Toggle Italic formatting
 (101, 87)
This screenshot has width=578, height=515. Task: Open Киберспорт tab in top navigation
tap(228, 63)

☆ ☆ ☆ ☆

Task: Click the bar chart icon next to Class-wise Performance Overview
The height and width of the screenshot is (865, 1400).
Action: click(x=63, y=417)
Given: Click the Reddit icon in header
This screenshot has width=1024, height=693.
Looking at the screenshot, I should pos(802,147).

☆ ☆ ☆ ☆

Each line in which the string "icon" is found must be copied from the data.

Task: Click the bar chart icon next to Class-wise Performance Overview
Given: Click the Reddit icon in header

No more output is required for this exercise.